• **Problem to work on**: Please print out every entry below, verbatim.

Stored data
• • • • • • •

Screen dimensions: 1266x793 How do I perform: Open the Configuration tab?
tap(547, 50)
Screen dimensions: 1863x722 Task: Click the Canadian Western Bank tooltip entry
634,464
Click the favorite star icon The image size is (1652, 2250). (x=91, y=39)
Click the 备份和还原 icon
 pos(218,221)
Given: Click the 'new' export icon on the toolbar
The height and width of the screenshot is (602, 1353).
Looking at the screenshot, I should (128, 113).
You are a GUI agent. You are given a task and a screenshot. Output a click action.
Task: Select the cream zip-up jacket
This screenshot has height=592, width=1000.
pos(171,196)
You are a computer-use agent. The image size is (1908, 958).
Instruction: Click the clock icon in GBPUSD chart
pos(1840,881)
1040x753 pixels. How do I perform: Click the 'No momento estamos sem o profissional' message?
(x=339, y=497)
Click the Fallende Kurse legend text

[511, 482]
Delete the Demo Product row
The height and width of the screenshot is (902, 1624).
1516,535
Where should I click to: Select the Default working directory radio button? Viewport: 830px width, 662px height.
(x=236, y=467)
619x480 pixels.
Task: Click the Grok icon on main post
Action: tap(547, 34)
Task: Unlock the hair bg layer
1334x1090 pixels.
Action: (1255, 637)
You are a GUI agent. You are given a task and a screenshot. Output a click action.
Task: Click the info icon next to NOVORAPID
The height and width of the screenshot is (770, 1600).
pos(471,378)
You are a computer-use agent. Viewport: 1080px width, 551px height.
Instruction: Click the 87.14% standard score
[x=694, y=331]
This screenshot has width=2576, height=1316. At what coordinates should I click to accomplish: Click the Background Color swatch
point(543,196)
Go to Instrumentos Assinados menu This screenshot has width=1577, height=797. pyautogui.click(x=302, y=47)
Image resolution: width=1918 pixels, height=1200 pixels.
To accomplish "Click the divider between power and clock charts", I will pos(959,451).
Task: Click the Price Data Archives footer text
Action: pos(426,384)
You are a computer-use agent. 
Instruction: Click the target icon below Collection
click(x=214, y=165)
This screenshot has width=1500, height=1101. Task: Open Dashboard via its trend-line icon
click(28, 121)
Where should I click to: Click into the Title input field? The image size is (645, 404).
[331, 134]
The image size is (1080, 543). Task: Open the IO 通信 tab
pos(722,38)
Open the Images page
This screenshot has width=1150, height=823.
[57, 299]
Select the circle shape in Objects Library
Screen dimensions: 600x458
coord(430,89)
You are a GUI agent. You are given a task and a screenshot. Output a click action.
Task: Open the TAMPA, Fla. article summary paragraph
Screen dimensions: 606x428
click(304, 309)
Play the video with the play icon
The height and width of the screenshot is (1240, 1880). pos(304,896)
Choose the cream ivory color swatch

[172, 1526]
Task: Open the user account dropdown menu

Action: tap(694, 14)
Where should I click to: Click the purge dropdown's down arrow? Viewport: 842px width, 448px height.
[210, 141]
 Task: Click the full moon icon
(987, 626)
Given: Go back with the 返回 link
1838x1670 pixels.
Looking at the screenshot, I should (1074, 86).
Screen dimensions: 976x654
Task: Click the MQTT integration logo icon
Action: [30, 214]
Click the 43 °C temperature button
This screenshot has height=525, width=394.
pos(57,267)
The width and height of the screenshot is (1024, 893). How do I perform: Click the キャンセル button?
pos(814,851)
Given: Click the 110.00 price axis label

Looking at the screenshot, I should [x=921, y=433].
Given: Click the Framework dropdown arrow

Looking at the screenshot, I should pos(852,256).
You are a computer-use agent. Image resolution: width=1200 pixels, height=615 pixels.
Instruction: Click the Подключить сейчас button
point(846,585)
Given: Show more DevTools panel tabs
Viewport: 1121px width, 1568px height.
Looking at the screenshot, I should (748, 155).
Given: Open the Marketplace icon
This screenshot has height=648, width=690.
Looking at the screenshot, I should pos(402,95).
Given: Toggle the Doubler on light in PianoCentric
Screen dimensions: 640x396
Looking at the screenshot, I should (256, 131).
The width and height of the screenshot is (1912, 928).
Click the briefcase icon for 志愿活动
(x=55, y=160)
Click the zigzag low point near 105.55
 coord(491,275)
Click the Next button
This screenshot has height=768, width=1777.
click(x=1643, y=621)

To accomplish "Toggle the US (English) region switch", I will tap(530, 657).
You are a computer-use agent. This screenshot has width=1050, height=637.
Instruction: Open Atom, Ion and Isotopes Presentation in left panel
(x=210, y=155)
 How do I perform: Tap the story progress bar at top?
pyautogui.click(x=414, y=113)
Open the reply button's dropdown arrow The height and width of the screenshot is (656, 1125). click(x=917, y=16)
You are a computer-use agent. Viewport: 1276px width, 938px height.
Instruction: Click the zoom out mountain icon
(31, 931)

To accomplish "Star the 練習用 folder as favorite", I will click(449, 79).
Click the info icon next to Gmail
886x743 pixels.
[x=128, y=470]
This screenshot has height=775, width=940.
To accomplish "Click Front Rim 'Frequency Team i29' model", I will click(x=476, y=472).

• • • • • • •

• **Exercise output**:
Screen dimensions: 1266x793 How do I perform: Open the Configuration tab?
tap(547, 50)
Screen dimensions: 1863x722 Task: Click the Canadian Western Bank tooltip entry
634,464
Click the favorite star icon The image size is (1652, 2250). (x=91, y=39)
Click the 备份和还原 icon
 pos(218,221)
Given: Click the 'new' export icon on the toolbar
The height and width of the screenshot is (602, 1353).
Looking at the screenshot, I should (128, 113).
You are a GUI agent. You are given a task and a screenshot. Output a click action.
Task: Select the cream zip-up jacket
This screenshot has height=592, width=1000.
pos(171,196)
You are a computer-use agent. The image size is (1908, 958).
Instruction: Click the clock icon in GBPUSD chart
pos(1840,881)
1040x753 pixels. How do I perform: Click the 'No momento estamos sem o profissional' message?
(x=339, y=497)
Click the Fallende Kurse legend text

[511, 482]
Delete the Demo Product row
The height and width of the screenshot is (902, 1624).
1516,535
Where should I click to: Select the Default working directory radio button? Viewport: 830px width, 662px height.
(x=236, y=467)
619x480 pixels.
Task: Click the Grok icon on main post
Action: tap(547, 34)
Task: Unlock the hair bg layer
1334x1090 pixels.
Action: (1255, 637)
You are a GUI agent. You are given a task and a screenshot. Output a click action.
Task: Click the info icon next to NOVORAPID
The height and width of the screenshot is (770, 1600).
pos(471,378)
You are a computer-use agent. Viewport: 1080px width, 551px height.
Instruction: Click the 87.14% standard score
[x=694, y=331]
This screenshot has width=2576, height=1316. At what coordinates should I click to accomplish: Click the Background Color swatch
point(543,196)
Go to Instrumentos Assinados menu This screenshot has width=1577, height=797. pyautogui.click(x=302, y=47)
Image resolution: width=1918 pixels, height=1200 pixels.
To accomplish "Click the divider between power and clock charts", I will pos(959,451).
Task: Click the Price Data Archives footer text
Action: pos(426,384)
You are a computer-use agent. 
Instruction: Click the target icon below Collection
click(x=214, y=165)
This screenshot has width=1500, height=1101. Task: Open Dashboard via its trend-line icon
click(28, 121)
Where should I click to: Click into the Title input field? The image size is (645, 404).
[331, 134]
The image size is (1080, 543). Task: Open the IO 通信 tab
pos(722,38)
Open the Images page
This screenshot has width=1150, height=823.
[57, 299]
Select the circle shape in Objects Library
Screen dimensions: 600x458
coord(430,89)
You are a GUI agent. You are given a task and a screenshot. Output a click action.
Task: Open the TAMPA, Fla. article summary paragraph
Screen dimensions: 606x428
click(304, 309)
Play the video with the play icon
The height and width of the screenshot is (1240, 1880). pos(304,896)
Choose the cream ivory color swatch

[172, 1526]
Task: Open the user account dropdown menu

Action: tap(694, 14)
Where should I click to: Click the purge dropdown's down arrow? Viewport: 842px width, 448px height.
[210, 141]
 Task: Click the full moon icon
(987, 626)
Given: Go back with the 返回 link
1838x1670 pixels.
Looking at the screenshot, I should (1074, 86).
Screen dimensions: 976x654
Task: Click the MQTT integration logo icon
Action: [30, 214]
Click the 43 °C temperature button
This screenshot has height=525, width=394.
pos(57,267)
The width and height of the screenshot is (1024, 893). How do I perform: Click the キャンセル button?
pos(814,851)
Given: Click the 110.00 price axis label

Looking at the screenshot, I should [x=921, y=433].
Given: Click the Framework dropdown arrow

Looking at the screenshot, I should pos(852,256).
You are a computer-use agent. Image resolution: width=1200 pixels, height=615 pixels.
Instruction: Click the Подключить сейчас button
point(846,585)
Given: Show more DevTools panel tabs
Viewport: 1121px width, 1568px height.
Looking at the screenshot, I should (748, 155).
Given: Open the Marketplace icon
This screenshot has height=648, width=690.
Looking at the screenshot, I should pos(402,95).
Given: Toggle the Doubler on light in PianoCentric
Screen dimensions: 640x396
Looking at the screenshot, I should (256, 131).
The width and height of the screenshot is (1912, 928).
Click the briefcase icon for 志愿活动
(x=55, y=160)
Click the zigzag low point near 105.55
 coord(491,275)
Click the Next button
This screenshot has height=768, width=1777.
click(x=1643, y=621)

To accomplish "Toggle the US (English) region switch", I will tap(530, 657).
You are a computer-use agent. This screenshot has width=1050, height=637.
Instruction: Open Atom, Ion and Isotopes Presentation in left panel
(x=210, y=155)
 How do I perform: Tap the story progress bar at top?
pyautogui.click(x=414, y=113)
Open the reply button's dropdown arrow The height and width of the screenshot is (656, 1125). click(x=917, y=16)
You are a computer-use agent. Viewport: 1276px width, 938px height.
Instruction: Click the zoom out mountain icon
(31, 931)

To accomplish "Star the 練習用 folder as favorite", I will click(449, 79).
Click the info icon next to Gmail
886x743 pixels.
[x=128, y=470]
This screenshot has height=775, width=940.
To accomplish "Click Front Rim 'Frequency Team i29' model", I will click(x=476, y=472).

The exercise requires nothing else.